In the season of youth, there seems a longing, an instinctual anticipation for the sweetness life will provide next.  Maybe it starts with transition from crawling to walking, then potty training, learning to ride a bicycle, drive a car, vote, become an 'adult', marry, have children and then grand children, each a seeming blessed rite of passage.  Yet as I am allowed progress there seems a longing rising in my aging heart.  While each of these rites bring challenge and great joy into our lives as we live through them and mature, a growing understanding of taintedness also begins to rise.  Our world, seemingly perfect while young develops chinks in the protective armor.

I started out putting my hope and faith into life itself for it seemed to have everything I desired.  Before I became an adult, the world was my oyster but a foreign substance was introduced and I discovered pearls arise from irritations placed within.  When Carrie and I said "I do", we thought a blissful, unencumbered, romantic union would be the results of our decades together (strange we didn't notice that our parents clearly demonstrated this not true though they were content).  Our revelation  as years progressed uncovered the discovery that bliss rose out of struggle and the working through it together.  We thought kids would 'bring it', only to discover that great kids don't just happen, but require constant intervention and leading, and that we would fail in that perfect leading.  In spite of frequent failure we still have the blessing of wonderful kids thanks to God.  And then there's our first and only grandson, perfect in every way...well, almost.  He, like our kids gets sick and cranky and has plenty of bouts of independence (being a two year old), needing constant intervention and leading, his parents learning the lessons themselves of the choices they make.
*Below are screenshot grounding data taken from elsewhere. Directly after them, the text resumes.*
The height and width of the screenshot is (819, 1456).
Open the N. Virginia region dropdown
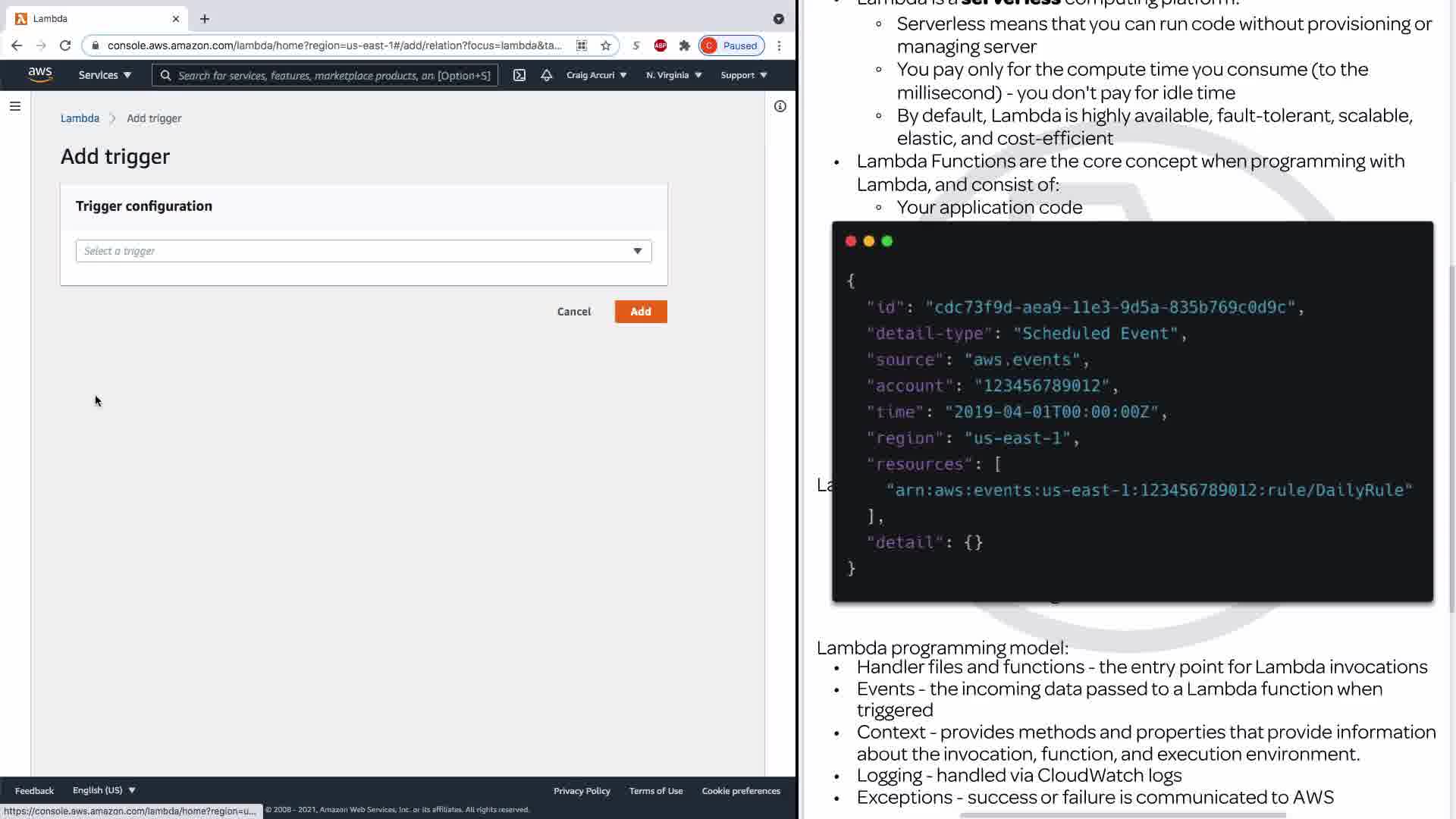click(x=673, y=75)
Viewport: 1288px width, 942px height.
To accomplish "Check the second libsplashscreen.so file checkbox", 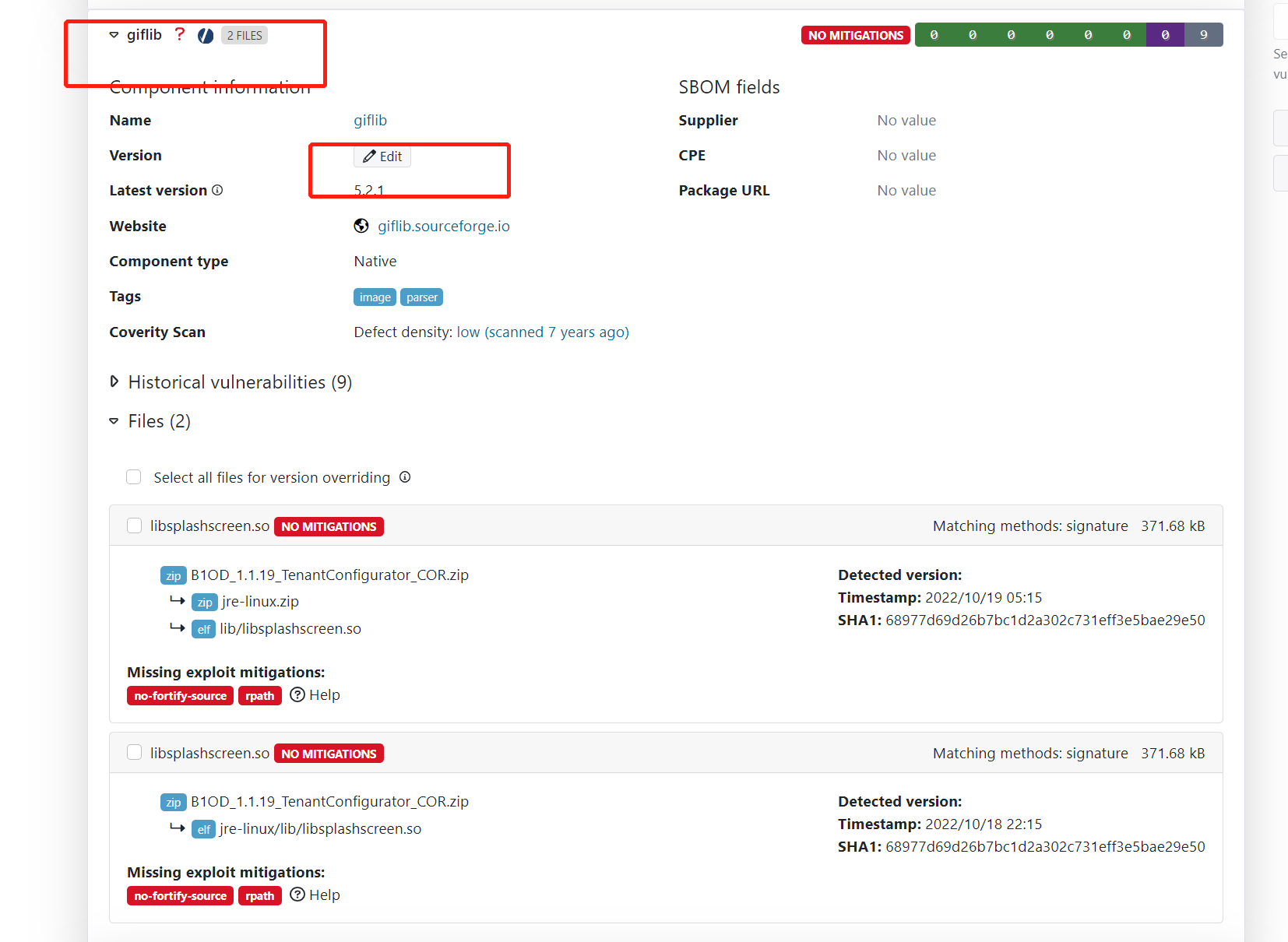I will tap(134, 752).
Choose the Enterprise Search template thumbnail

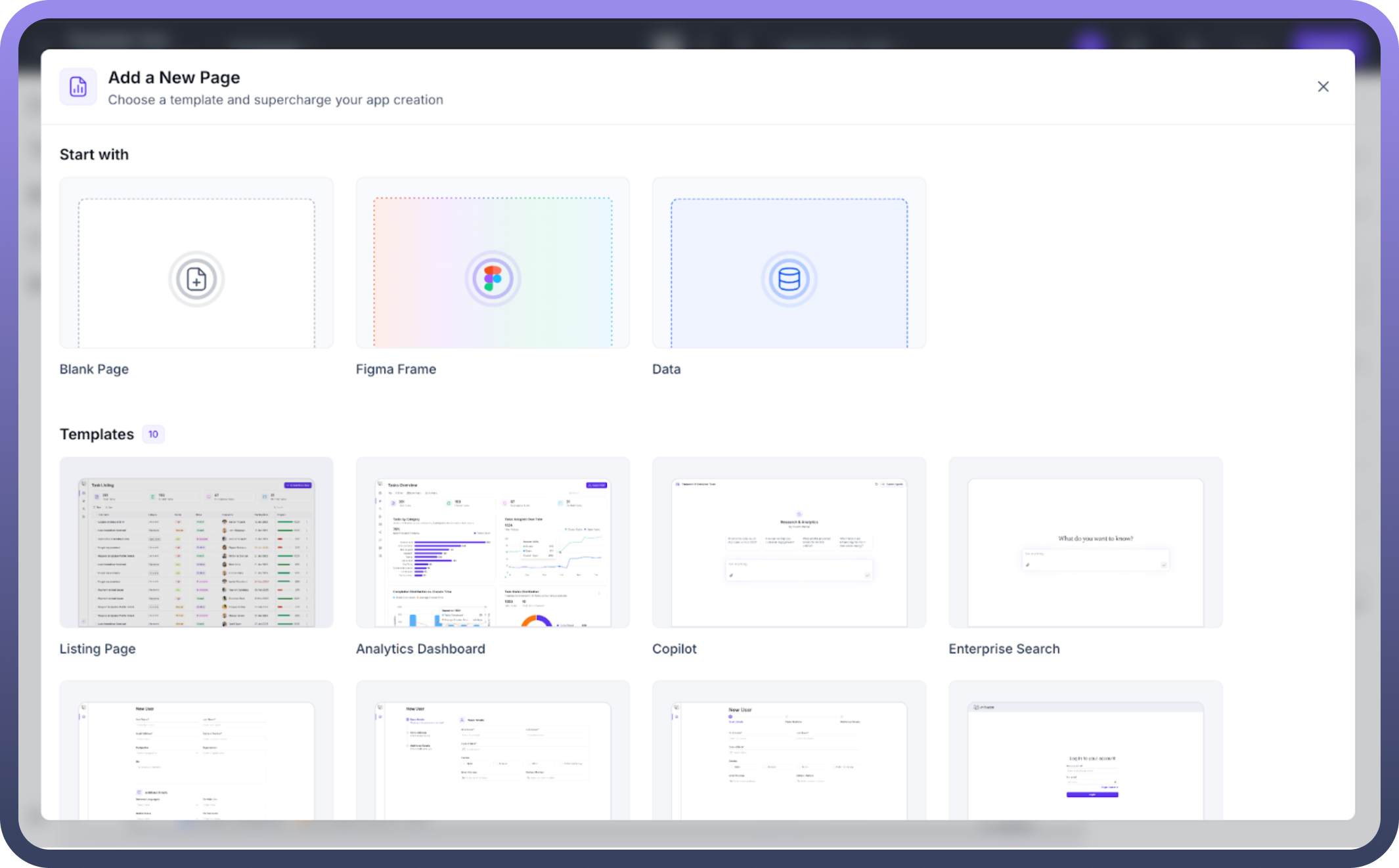pyautogui.click(x=1085, y=543)
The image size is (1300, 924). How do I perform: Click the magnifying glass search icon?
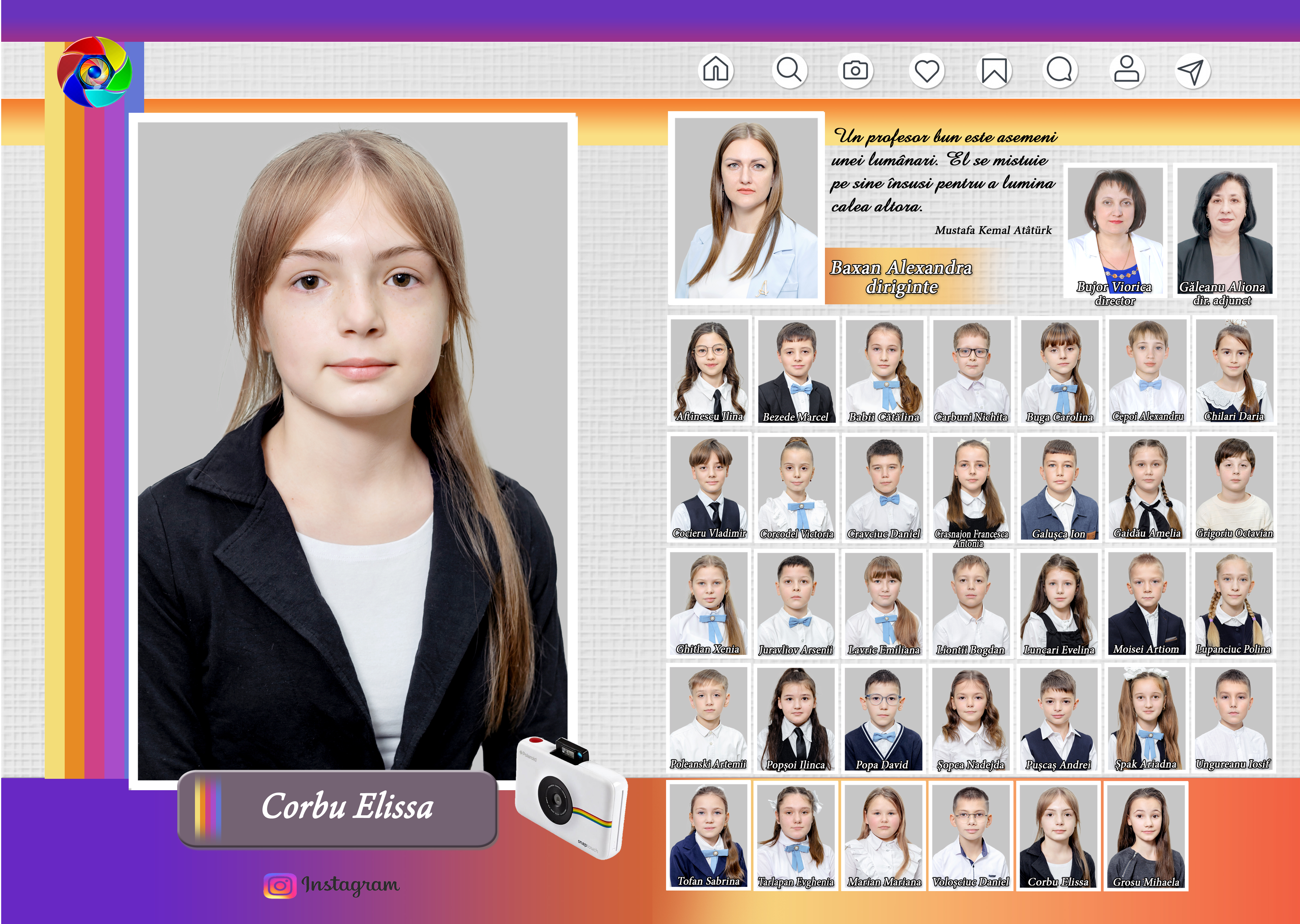click(x=789, y=71)
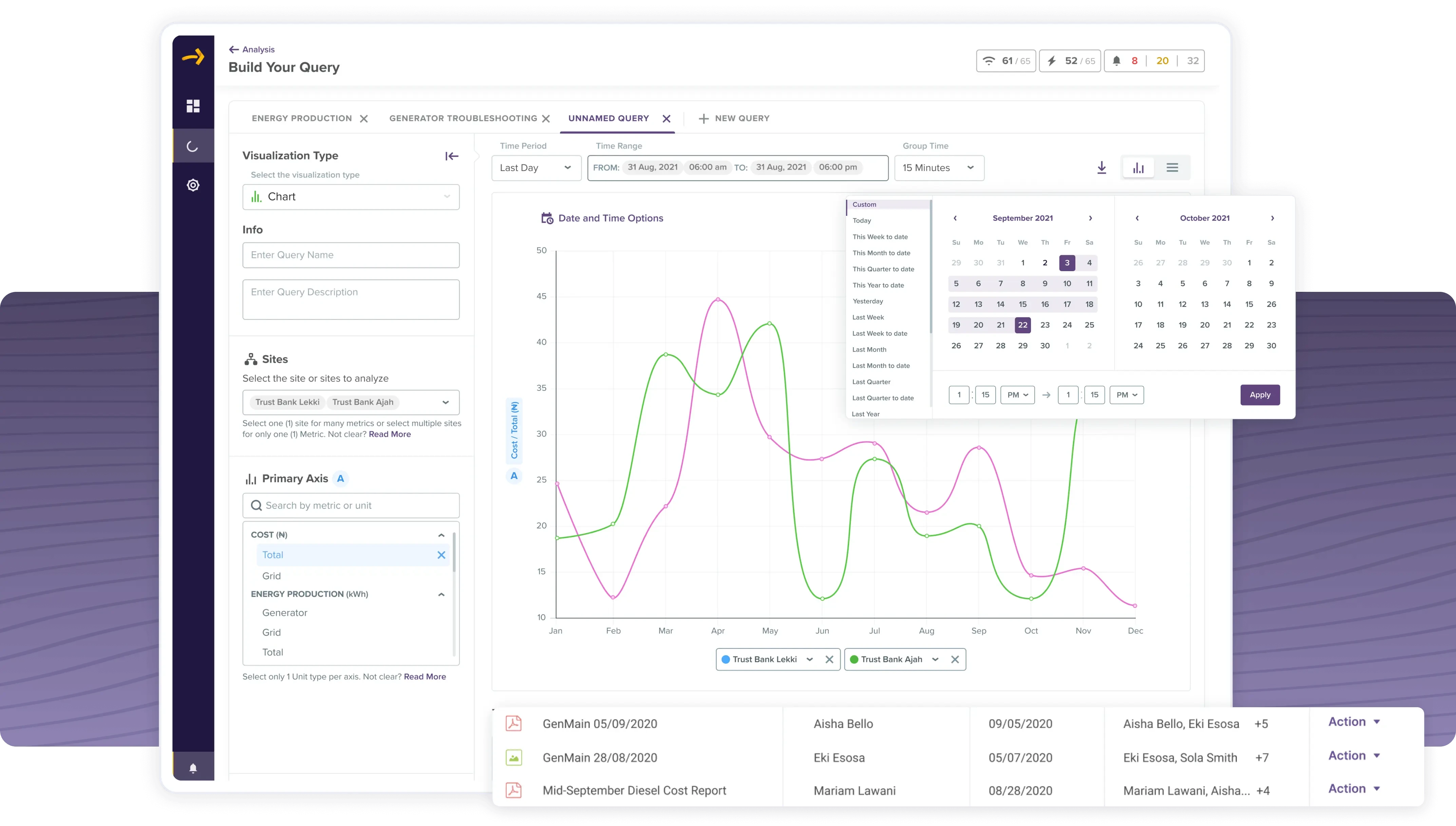Click the Trust Bank Ajah green legend dot
The height and width of the screenshot is (826, 1456).
[x=854, y=659]
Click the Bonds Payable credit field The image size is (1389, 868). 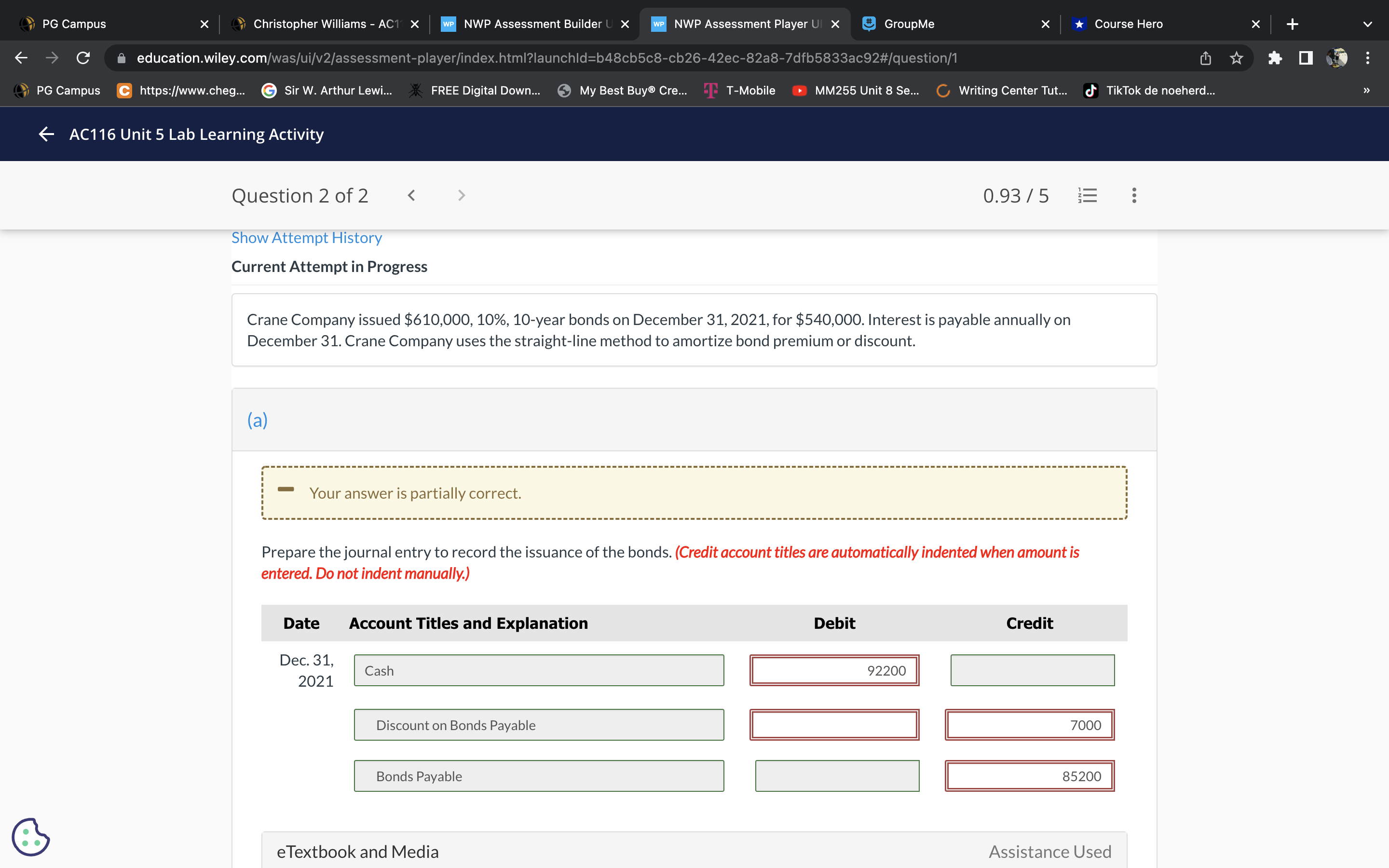tap(1029, 776)
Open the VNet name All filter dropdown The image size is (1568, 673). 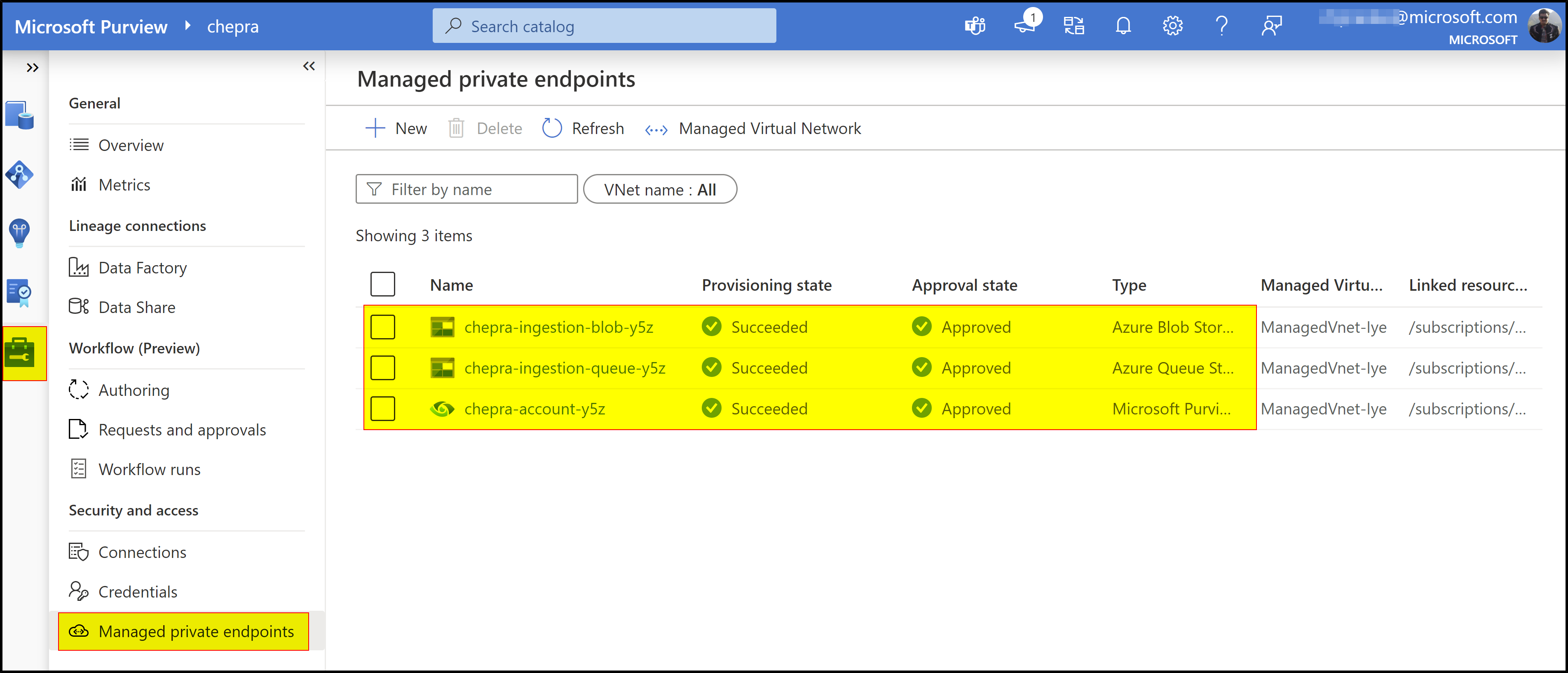point(661,189)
The year 2013 was a year of discovery for this fifty six year old leaving footprints of faith.  We have heard many speak of the 'golden years' to which we are heading, and I'm not sure there is a lot of 'gold' (by the world's standards) left for us to gather.  Don't get me wrong, we have made reasonable financial plans for retirement, but money isn't enough.  Health isn't either.  Nor is a fine looking physique.  As I continue living, a great discovery has been made.  It is quite easy to notice that Carrie and I are past our worldly 'prime'.  Our bodies are letting us know that they are growing weary, complaining regularly.  Our doctor prescribes more pills to 'bring us into compliance' with insurance company's mandates.  And reigning large in our lives is the loss of my father this year.

What continues as irritations in our lives though, is producing a pearl of enormous thanksgiving and joy in the midst of growing irritation.  Jesus is enough.  Indeed, we followers of Jesus have assurance that these irritations will one day end eternally.  Interesting enough is that as we age and life's irritations grow, so does His grace and peace as we engage Him integrally into our lives.  Trust in everything we thought important pales to trust in Him.

You will find no complaining here.  At least I hope you do not sense any inkling of such.  I can take what God allows because I see Him forging, in me, more character and greater trust in His leading, satisfied with all He has bestowed upon me in life.  I have a beautiful and wonderfully caring wife.  My mother is still alive and we have her in our home with regularity since the recent passing of my dad.  Our family is mostly in good health.  Today I have watched and learned how to cook some of my favorite New Year dishes that graced our family table, cooked by mom, every year of my life.  And mostly, I am thankful to know and understand that pearls, in life, rise from irritations God allows us to experience, as we trust Him to build His character into us.  May your year ahead be filled with His grace and leading as your pearls rise from irritation injected deep inside our shell.